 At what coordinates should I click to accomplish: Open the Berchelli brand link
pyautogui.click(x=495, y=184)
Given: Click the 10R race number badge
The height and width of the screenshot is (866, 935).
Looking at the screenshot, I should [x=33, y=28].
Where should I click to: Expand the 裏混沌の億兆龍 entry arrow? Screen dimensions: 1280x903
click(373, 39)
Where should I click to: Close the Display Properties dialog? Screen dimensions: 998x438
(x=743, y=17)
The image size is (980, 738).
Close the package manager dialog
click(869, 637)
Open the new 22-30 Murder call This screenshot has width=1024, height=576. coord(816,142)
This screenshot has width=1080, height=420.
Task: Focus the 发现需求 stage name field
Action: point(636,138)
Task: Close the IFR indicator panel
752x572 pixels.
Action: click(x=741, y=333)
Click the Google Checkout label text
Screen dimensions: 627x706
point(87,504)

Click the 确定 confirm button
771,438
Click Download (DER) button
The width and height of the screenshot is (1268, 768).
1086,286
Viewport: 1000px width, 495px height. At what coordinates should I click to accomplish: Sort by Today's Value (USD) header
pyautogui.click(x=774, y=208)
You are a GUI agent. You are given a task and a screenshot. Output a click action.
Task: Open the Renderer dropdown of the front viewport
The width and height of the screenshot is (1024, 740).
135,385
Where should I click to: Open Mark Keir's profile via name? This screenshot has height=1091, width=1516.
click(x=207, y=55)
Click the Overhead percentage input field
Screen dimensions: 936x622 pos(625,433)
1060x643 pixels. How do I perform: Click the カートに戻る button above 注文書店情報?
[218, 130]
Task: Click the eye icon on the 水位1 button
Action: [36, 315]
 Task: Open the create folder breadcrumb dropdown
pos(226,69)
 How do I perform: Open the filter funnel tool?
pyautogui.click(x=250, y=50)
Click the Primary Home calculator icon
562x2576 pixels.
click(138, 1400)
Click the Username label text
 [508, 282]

-*-*-

- [EXERCISE AIM]: Give a word-for-word copy of the records.

- [ANSWER AREA]:
 At what coordinates should I click to accomplish: Open the Berchelli brand link
pyautogui.click(x=495, y=184)
Given: Click the 10R race number badge
The height and width of the screenshot is (866, 935).
Looking at the screenshot, I should [x=33, y=28].
Where should I click to: Expand the 裏混沌の億兆龍 entry arrow? Screen dimensions: 1280x903
click(373, 39)
Where should I click to: Close the Display Properties dialog? Screen dimensions: 998x438
(x=743, y=17)
The image size is (980, 738).
Close the package manager dialog
click(869, 637)
Open the new 22-30 Murder call This screenshot has width=1024, height=576. coord(816,142)
This screenshot has width=1080, height=420.
Task: Focus the 发现需求 stage name field
Action: point(636,138)
Task: Close the IFR indicator panel
752x572 pixels.
Action: click(x=741, y=333)
Click the Google Checkout label text
Screen dimensions: 627x706
point(87,504)

Click the 确定 confirm button
771,438
Click Download (DER) button
The width and height of the screenshot is (1268, 768).
1086,286
Viewport: 1000px width, 495px height. At what coordinates should I click to accomplish: Sort by Today's Value (USD) header
pyautogui.click(x=774, y=208)
You are a GUI agent. You are given a task and a screenshot. Output a click action.
Task: Open the Renderer dropdown of the front viewport
The width and height of the screenshot is (1024, 740).
135,385
Where should I click to: Open Mark Keir's profile via name? This screenshot has height=1091, width=1516.
click(x=207, y=55)
Click the Overhead percentage input field
Screen dimensions: 936x622 pos(625,433)
1060x643 pixels. How do I perform: Click the カートに戻る button above 注文書店情報?
[218, 130]
Task: Click the eye icon on the 水位1 button
Action: [36, 315]
 Task: Open the create folder breadcrumb dropdown
pos(226,69)
 How do I perform: Open the filter funnel tool?
pyautogui.click(x=250, y=50)
Click the Primary Home calculator icon
562x2576 pixels.
click(138, 1400)
Click the Username label text
 [508, 282]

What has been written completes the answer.